The goals of management in hypernatremia are (1) recognition of the symptoms, when present; (2) identification of the underlying cause(s); (3) correction of volume disturbances; and (4) correction of hypertonicity.^[18]

Correcting the hypertonicity requires a careful decrease in serum sodium and plasma osmolality with the replacement of free water, either orally or parenterally. The rate of sodium correction depends on how acutely the hypernatremia developed and on the severity of symptoms.

Acute symptomatic hypernatremia, defined as hypernatremia occurring in a period of less than 48 hours, should be corrected rapidly. Chronic hypernatremia, however, should be corrected more slowly due to the risks of brain edema during treatment. The brain adjusts to and mitigates chronic hypernatremia by increasing the intracellular content of organic osmolytes. If extracellular tonicity is rapidly decreased, water will move into the brain cells, producing cerebral edema (herniation, permanent neurologic deficits, myelinolysis).

Treatment guidelines of symptomatic hypernatremia

Correct the serum sodium at an initial rate of 1-2 mEq/L/hr
Replace 50% of the calculated water deficit over the first 12-24 hours
Replace the remaining deficit over the next 24 hours
Perform measurements of serum and urine electrolytes every 1-2 hours
Perform serial neurologic examinations and decrease the rate of correction with improvement in symptoms
Chronic hypernatremia with no or mild symptoms should be corrected at a rate not to exceed 0.5 mEq/L/h and/or a total of 10 mEq/d (eg, 160 mEq/L to 150 mEq/L in 24 h).
If a volume deficit and hypernatremia are present, intravascular volume should be restored with isotonic sodium chloride prior to free-water administration.

Estimation of the replacement fluid

The TBW deficit in the hyperosmolar patient that needs to be replaced can be roughly estimated using the formula following formula:

TBW deficit = correction factor x premorbid weight x (1 - 140/Na⁺)

Ongoing losses (insensible, renal) need to be added.

However, the formulae below, by Adrogué–Madias, are preferred over the conventional equation for water deficit, because the older equation underestimates the deficit in patients with hypotonic fluid loss and is not useful in situations in which sodium and potassium must be used in the infusate. Formulas used to manage hypernatremia are outlined below.

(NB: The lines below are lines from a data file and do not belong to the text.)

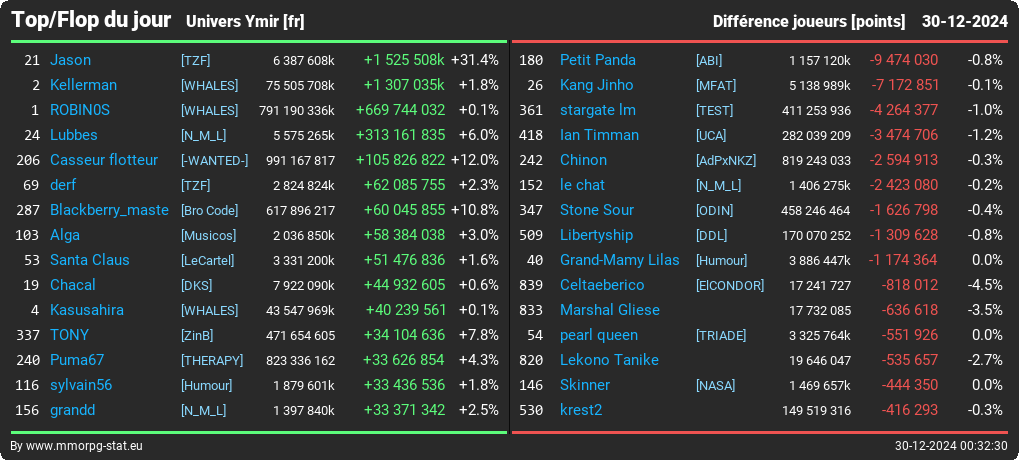Select Petit Panda in flop list
The height and width of the screenshot is (460, 1019).
point(598,60)
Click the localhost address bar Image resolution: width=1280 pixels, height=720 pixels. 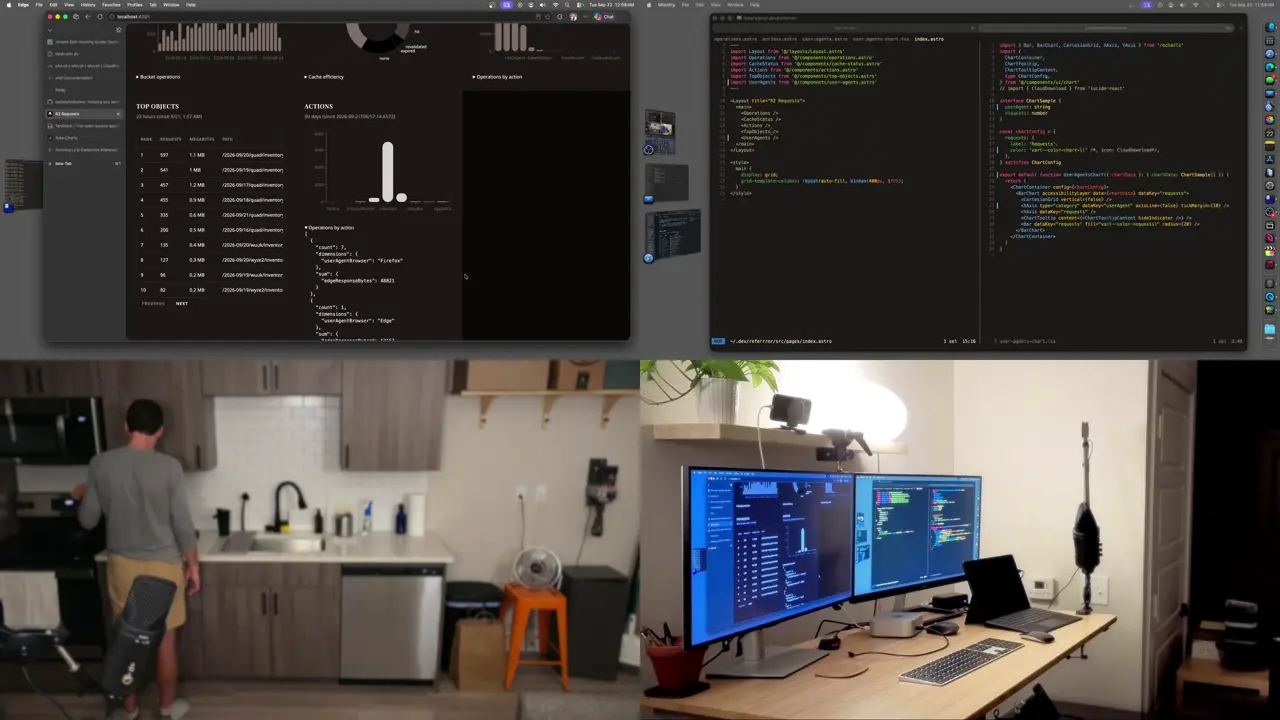pyautogui.click(x=300, y=17)
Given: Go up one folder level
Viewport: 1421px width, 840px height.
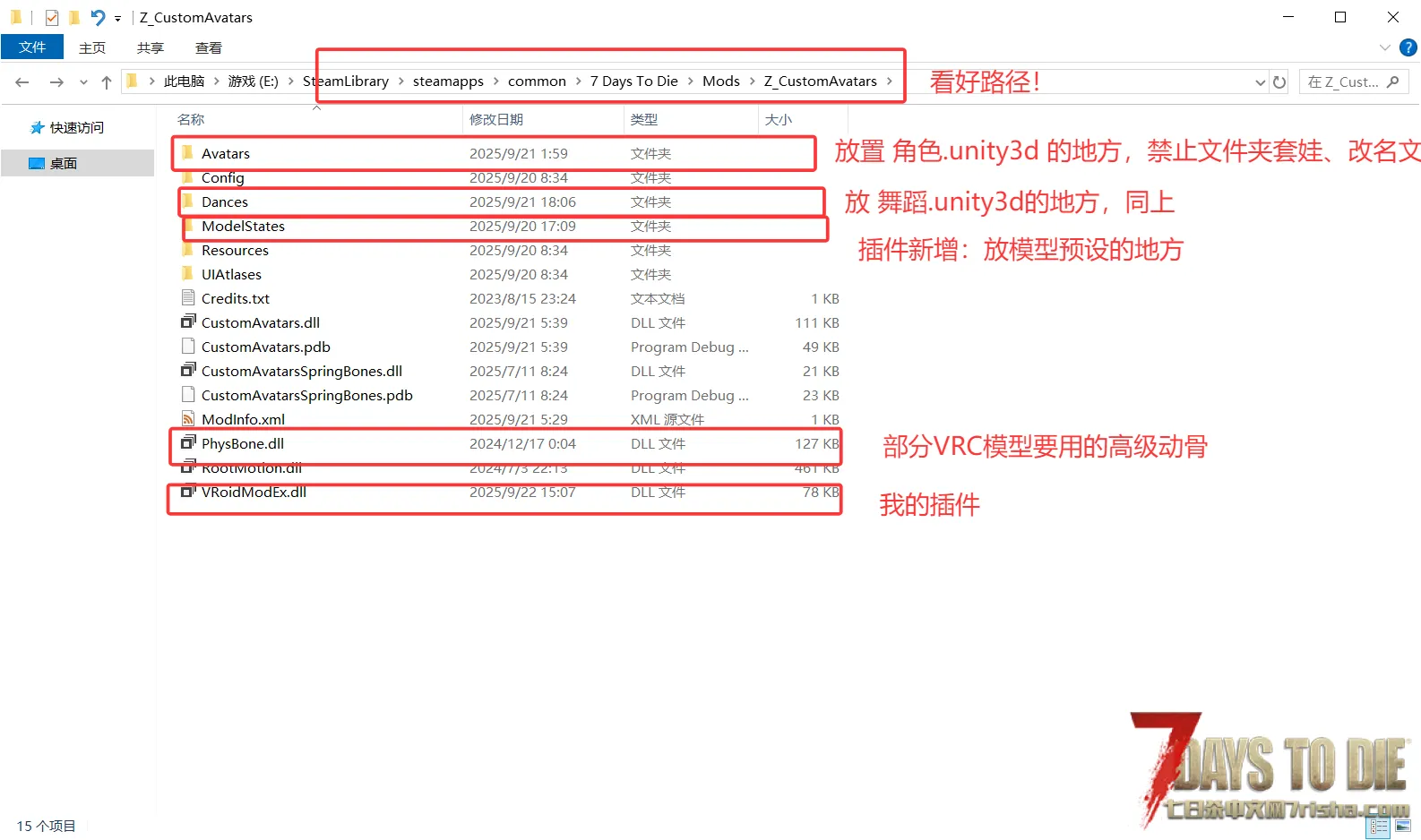Looking at the screenshot, I should click(107, 82).
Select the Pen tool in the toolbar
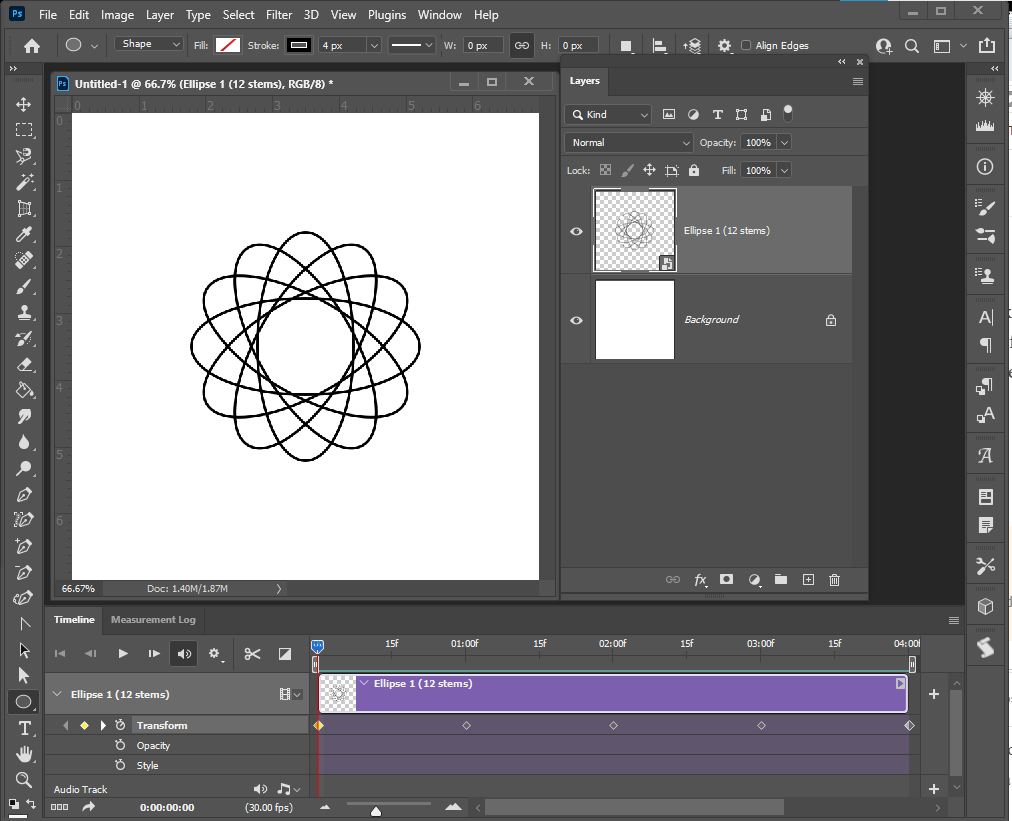This screenshot has height=821, width=1012. click(x=25, y=494)
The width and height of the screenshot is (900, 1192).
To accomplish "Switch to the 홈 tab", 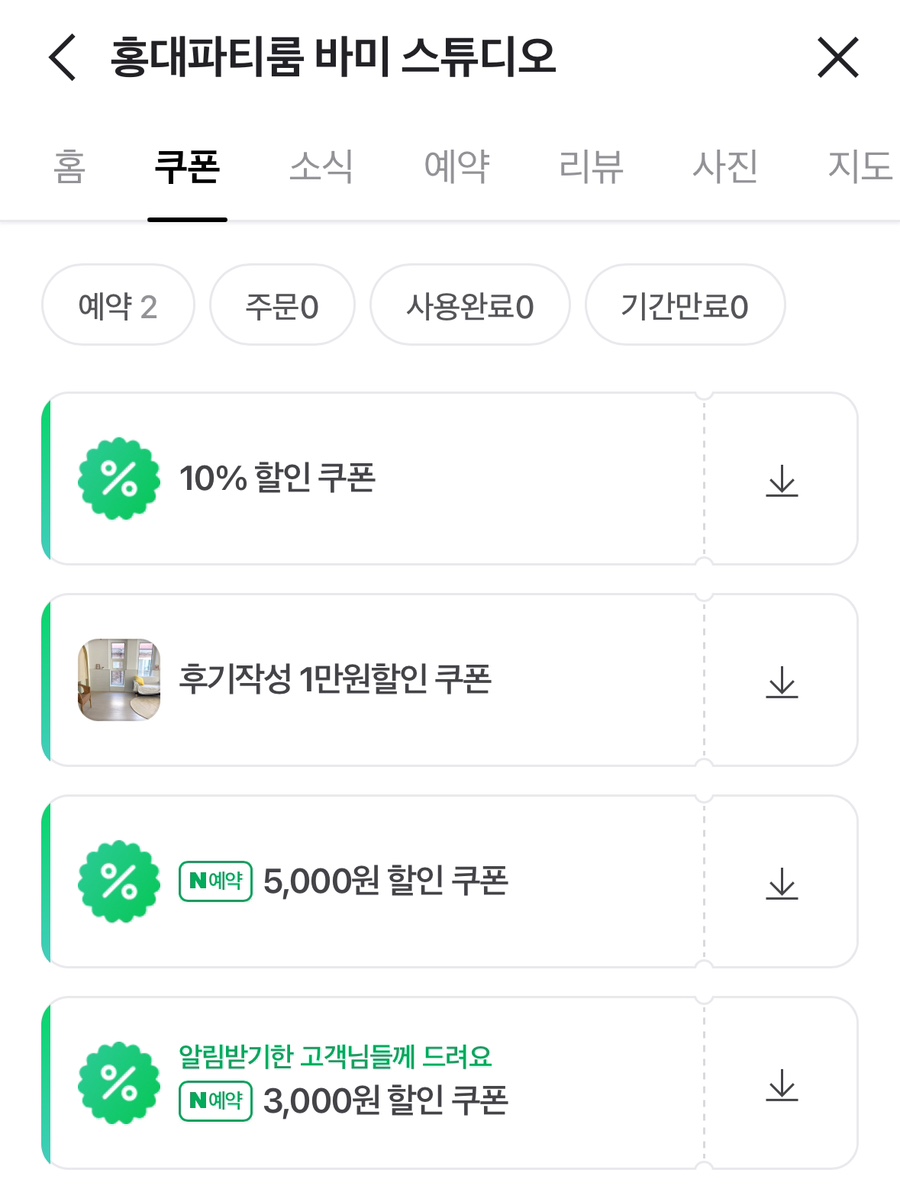I will [x=69, y=167].
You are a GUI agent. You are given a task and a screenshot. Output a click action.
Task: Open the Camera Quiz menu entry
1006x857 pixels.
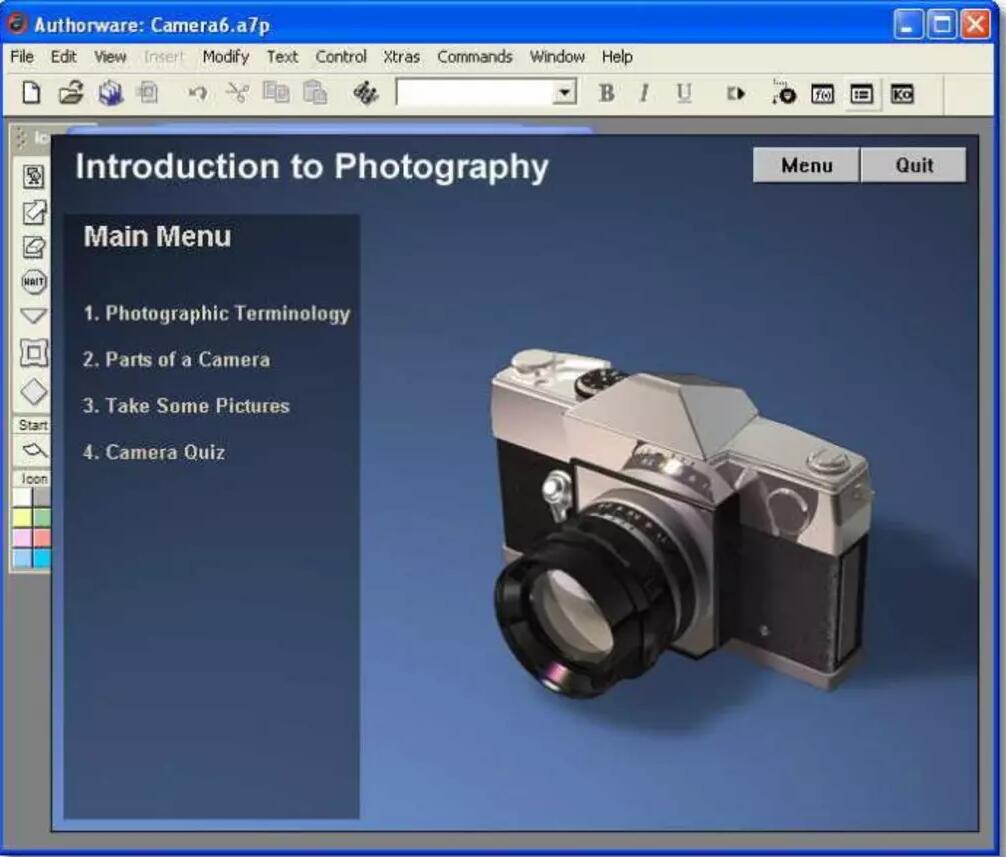154,452
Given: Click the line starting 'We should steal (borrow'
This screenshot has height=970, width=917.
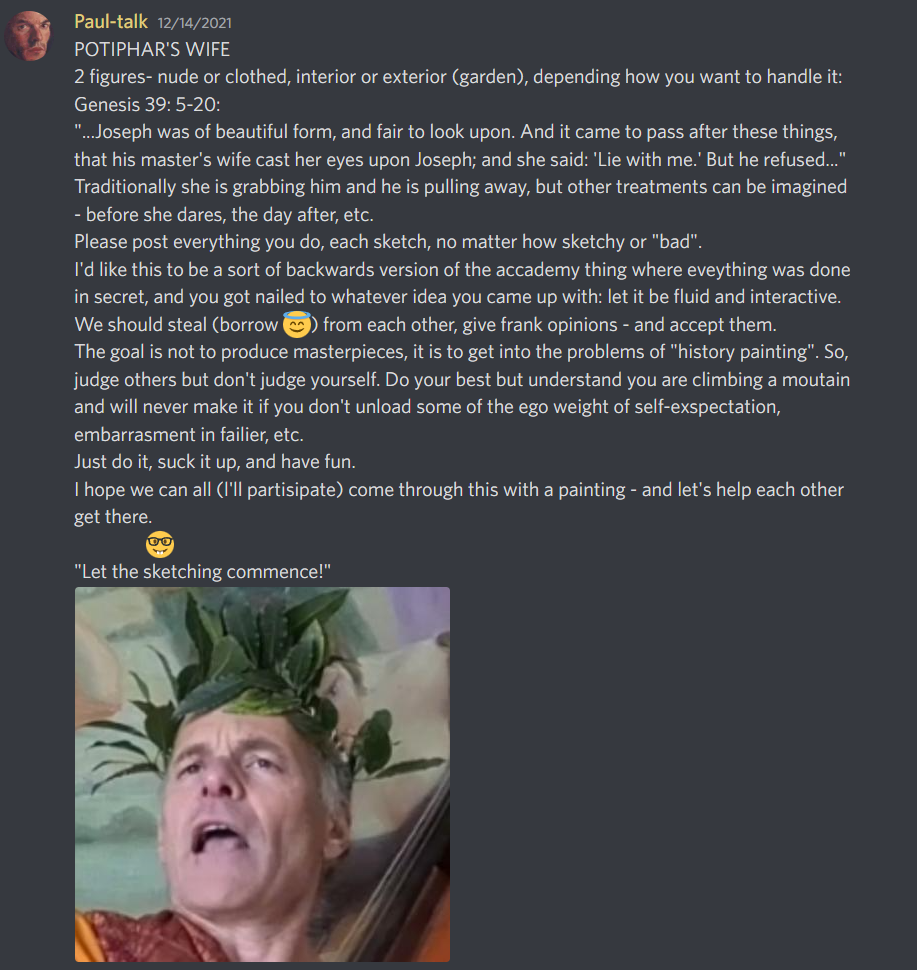Looking at the screenshot, I should click(425, 325).
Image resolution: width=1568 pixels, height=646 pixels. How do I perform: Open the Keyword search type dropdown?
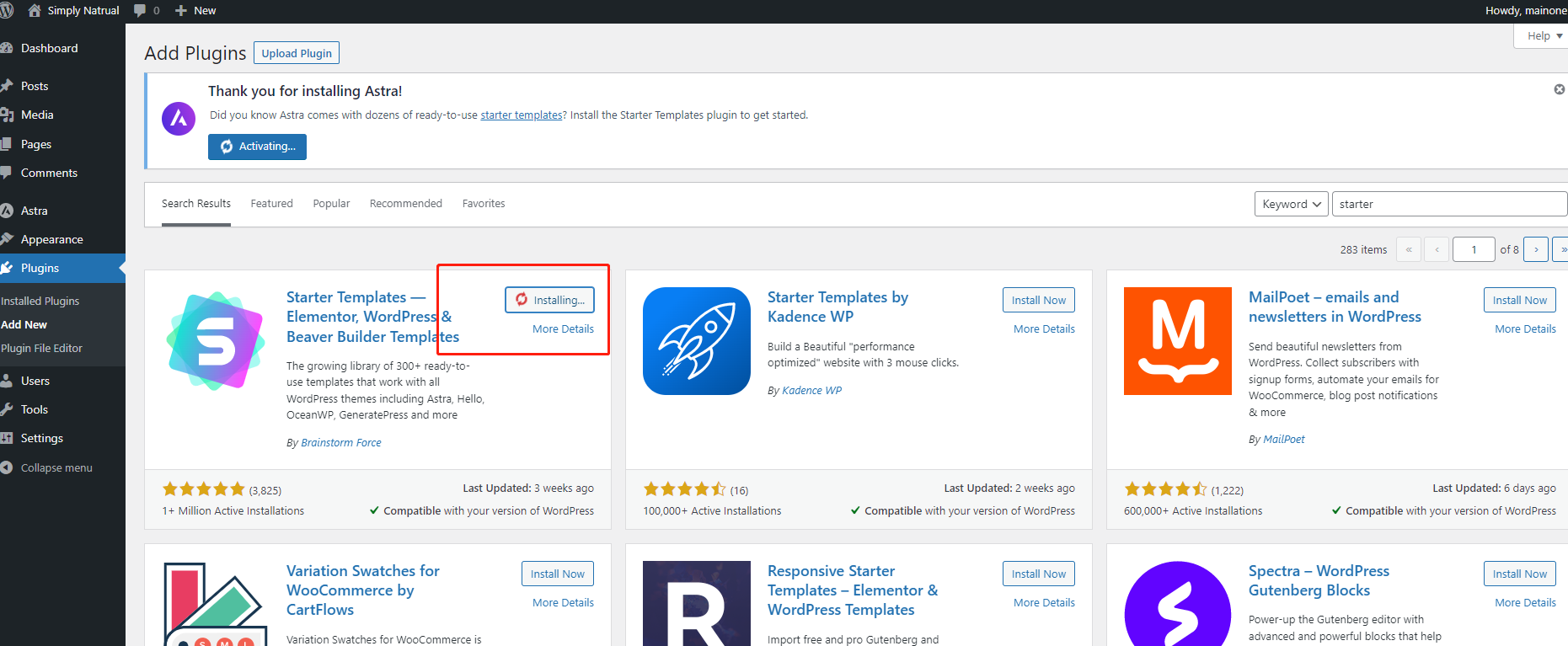[1291, 204]
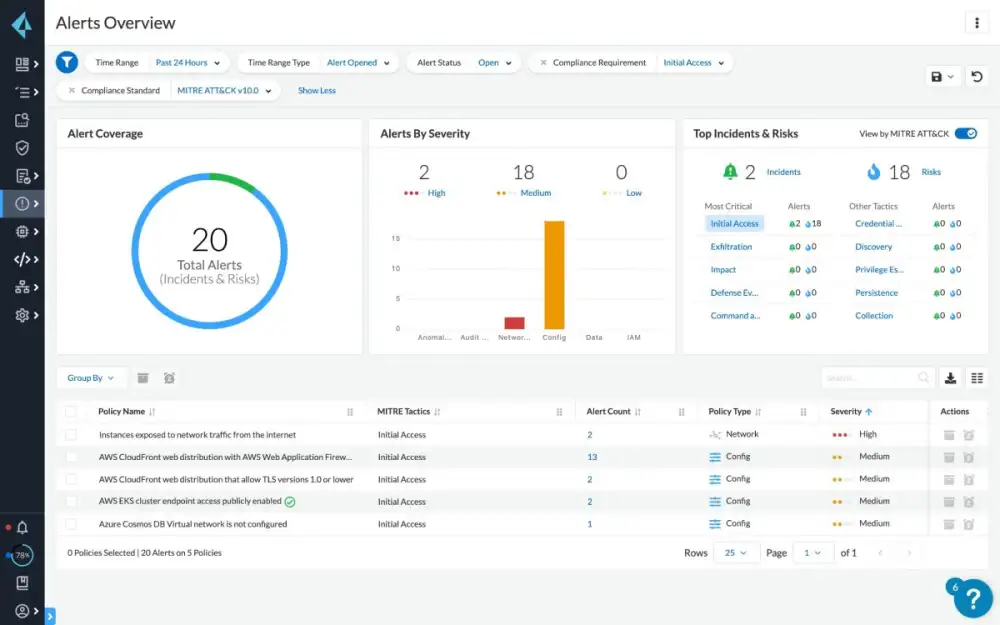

Equation 1: TBW = weight (kg) x correction factor
- Correction factors
  - Children: 0.6
  - Nonelderly men: 0.6
  - Nonelderly women: 0.5
  - Elderly men: 0.5
  - Elderly women: 0.45
Equation 2: Change in serum Na⁺ = (infusate Na⁺ - serum Na⁺) ÷ (TBW + 1)
Equation 3: Change in serum Na⁺ = ([infusate Na⁺ + infusate K^+] – serum Na⁺) ÷ (TBW + 1)

Equation 2 allows for the estimation of 1 L of any infusate on serum Na⁺ concentration. Equation 3 allows for the estimation of 1 L of any infusate containing Na⁺ and K⁺ on serum Na⁺.

Common infusates and their Na⁺ contents include the following:

5% dextrose in water (D₅ W): 0 mmol/L
0.2% sodium chloride in 5% dextrose in water (D₅ 2NS): 34 mmol/L
0.45% sodium chloride in water (0.45NS): 77 mmol/L
Ringer's lactate solution: 130 mmol/L
0.9% sodium chloride in water (0.9NS): 154 mmol/L

And example of the use of the above calculations is as follows: An obtunded 80-year-old man is brought to the emergency room with dry mucous membranes, fever, tachypnea, and a blood pressure of 134/75. The serum sodium concentration of a 70 kg man is 165 mmol/L. This man is found to have hypernatremia due to insensible water loss.

The man's TBW is calculated by the following:

(0.5 x 70) = 35 L

To reduce the man's serum sodium, D₅ W will be used. Thus, the retention of 1 L of D₅ W will reduce his serum sodium by (0 - 165) ÷ (35 + 1) = -4.6 mmol. The goal is to reduce his serum sodium by no more than 10 mmol/L in a 24-hour period. Thus, (10 ÷ 4.6) = 2.17 L of solution is required. About 1-1.5 L will be added for obligatory water loss to make a total of up to 3.67 L of D₅ W over 24 hours, or 153 cc/h.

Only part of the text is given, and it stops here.